Text:
>>>

Again, because we have our training environment configured to use Docker, we must ensure that our trained model is stored in the directory used by the bind mount, so that it persists in the event of failure of the Docker container.

To specify where the trained model should be saved, use the --export-dir parameter with DeepSpeech.py:

python3 DeepSpeech.py \
  --train_files deepspeech-data/cv-corpus-6.1-2020-12-11/id/clips/train.csv \
  --dev_files deepspeech-data/cv-corpus-6.1-2020-12-11/id/clips/dev.csv \
  --test_files deepspeech-data/cv-corpus-6.1-2020-12-11/id/clips/test.csv \
  --checkpoint_dir deepspeech-data/checkpoints \
  --export_dir deepspeech-data/exported-model

You can run this command to start training

Other useful parameters that can be passed to `DeepSpeech.py`

_For a full list of parameters that can be passed to DeepSpeech.py, please consult the documentation.

<<<

Supplied data:

>>>

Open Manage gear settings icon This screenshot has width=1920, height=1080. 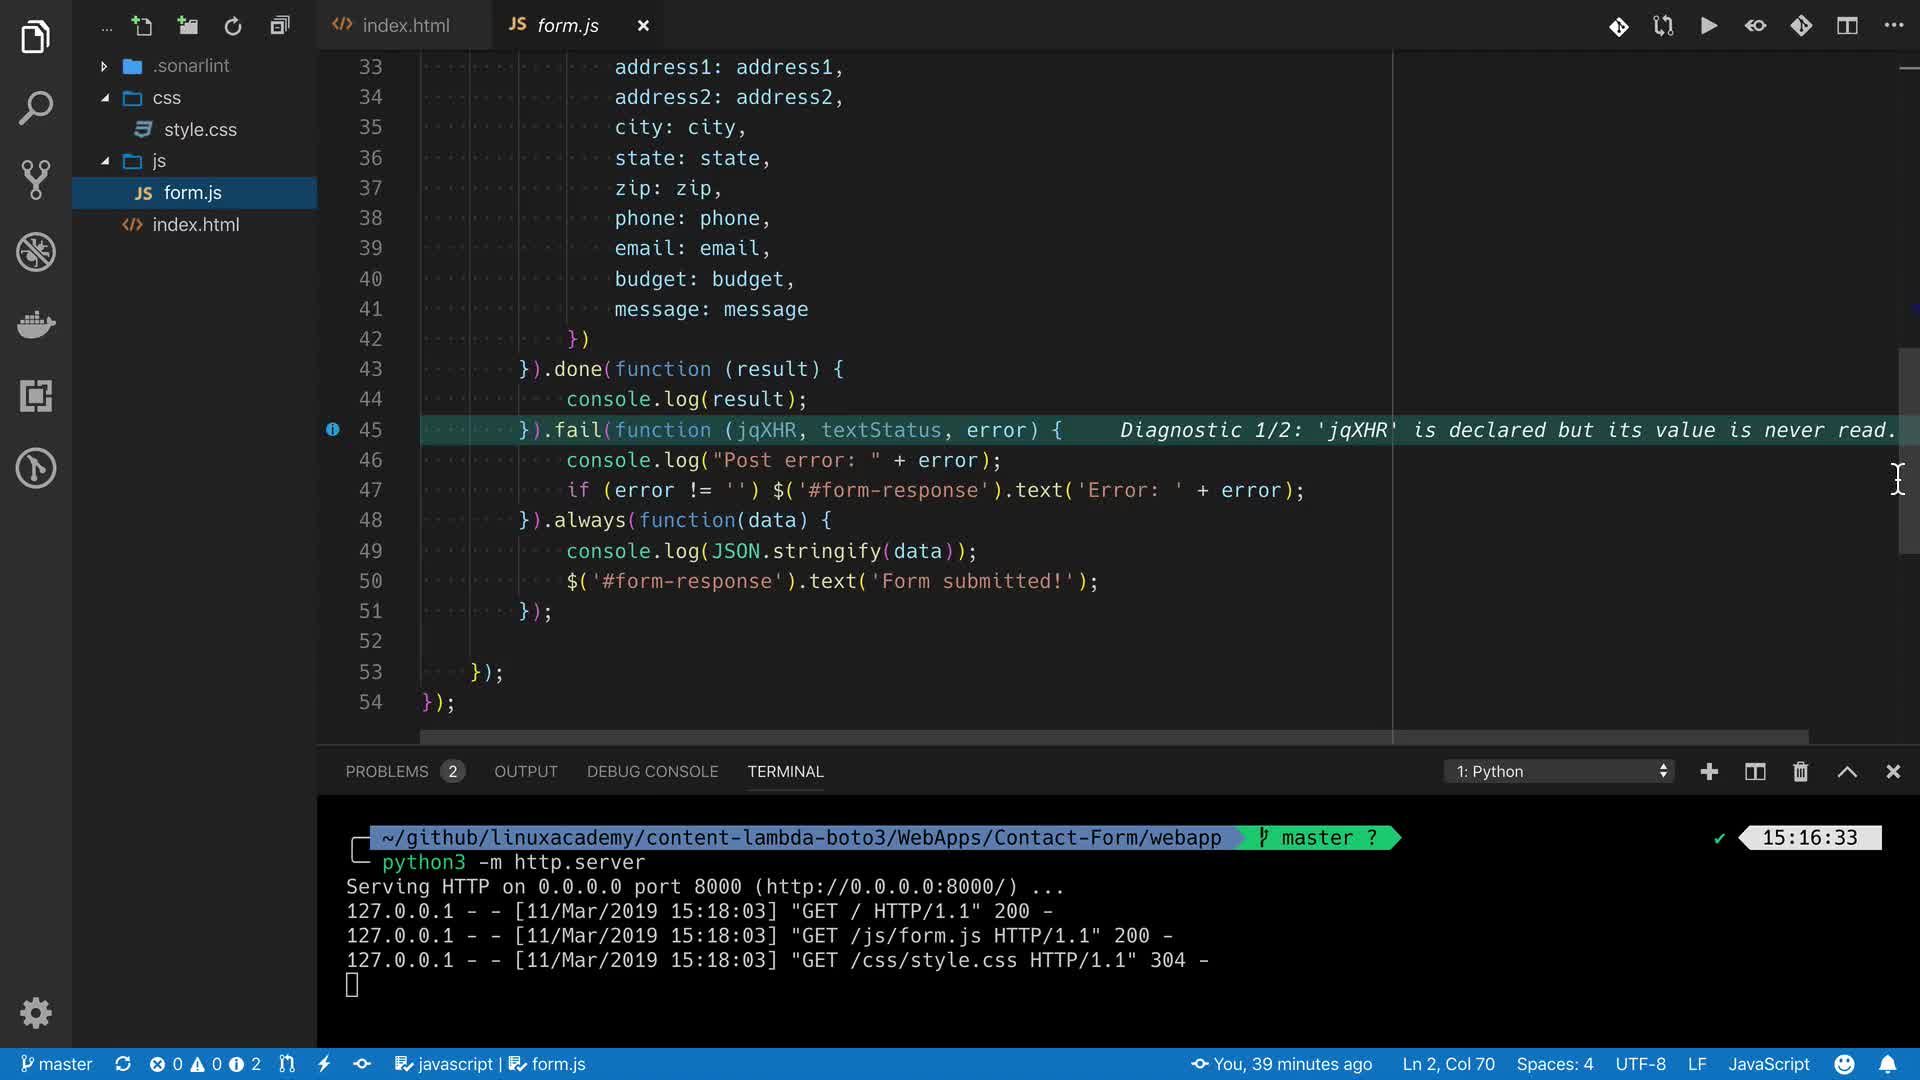pyautogui.click(x=36, y=1013)
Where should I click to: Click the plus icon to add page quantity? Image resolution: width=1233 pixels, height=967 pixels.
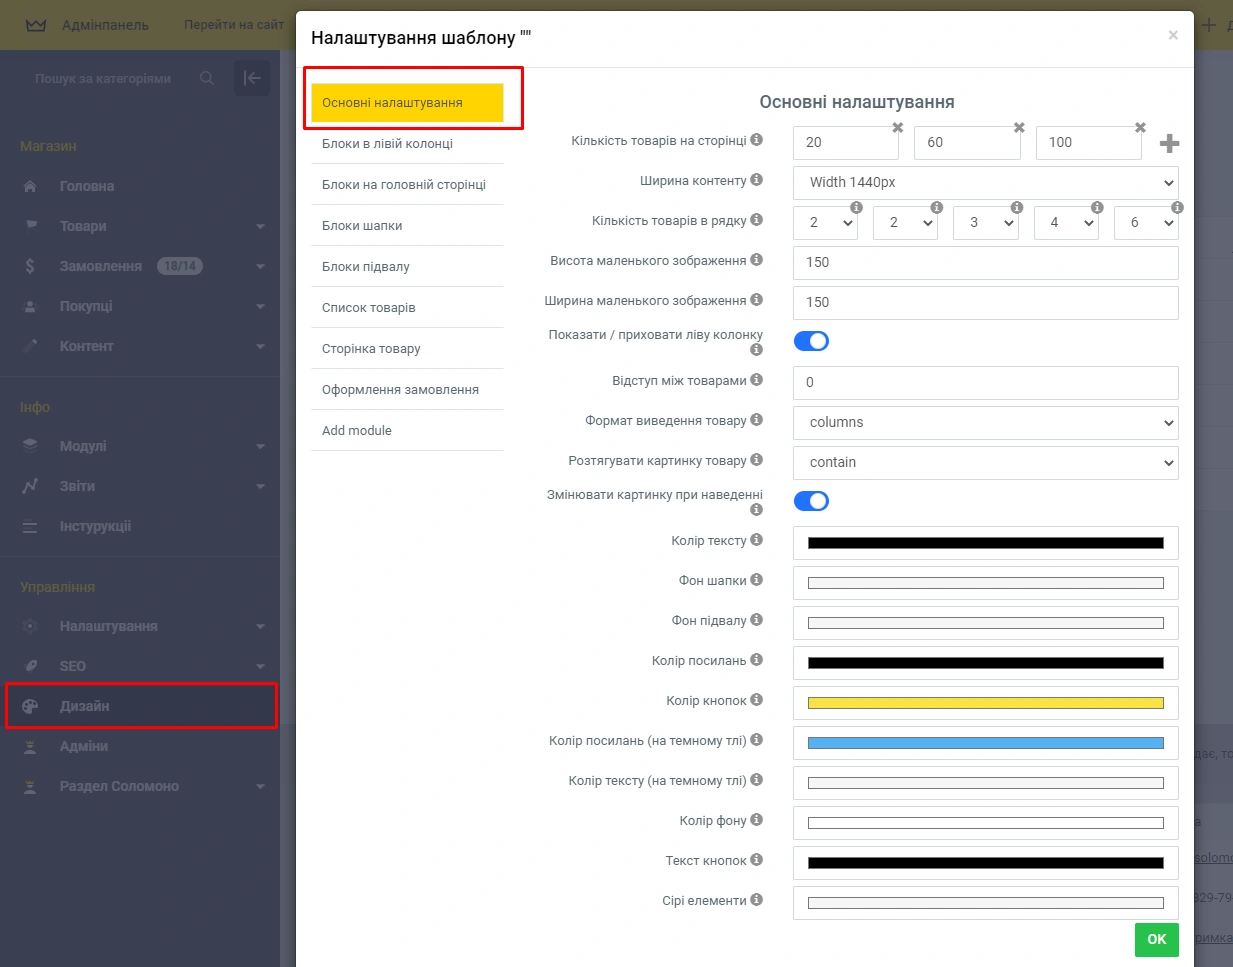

<<<

Your objective: Can you reproduce the whole DeepSpeech training text above again, word for word?

Written response:
Again, because we have our training environment configured to use Docker, we must ensure that our trained model is stored in the directory used by the bind mount, so that it persists in the event of failure of the Docker container.

To specify where the trained model should be saved, use the --export-dir parameter with DeepSpeech.py:

python3 DeepSpeech.py \
  --train_files deepspeech-data/cv-corpus-6.1-2020-12-11/id/clips/train.csv \
  --dev_files deepspeech-data/cv-corpus-6.1-2020-12-11/id/clips/dev.csv \
  --test_files deepspeech-data/cv-corpus-6.1-2020-12-11/id/clips/test.csv \
  --checkpoint_dir deepspeech-data/checkpoints \
  --export_dir deepspeech-data/exported-model

You can run this command to start training

Other useful parameters that can be passed to `DeepSpeech.py`

_For a full list of parameters that can be passed to DeepSpeech.py, please consult the documentation.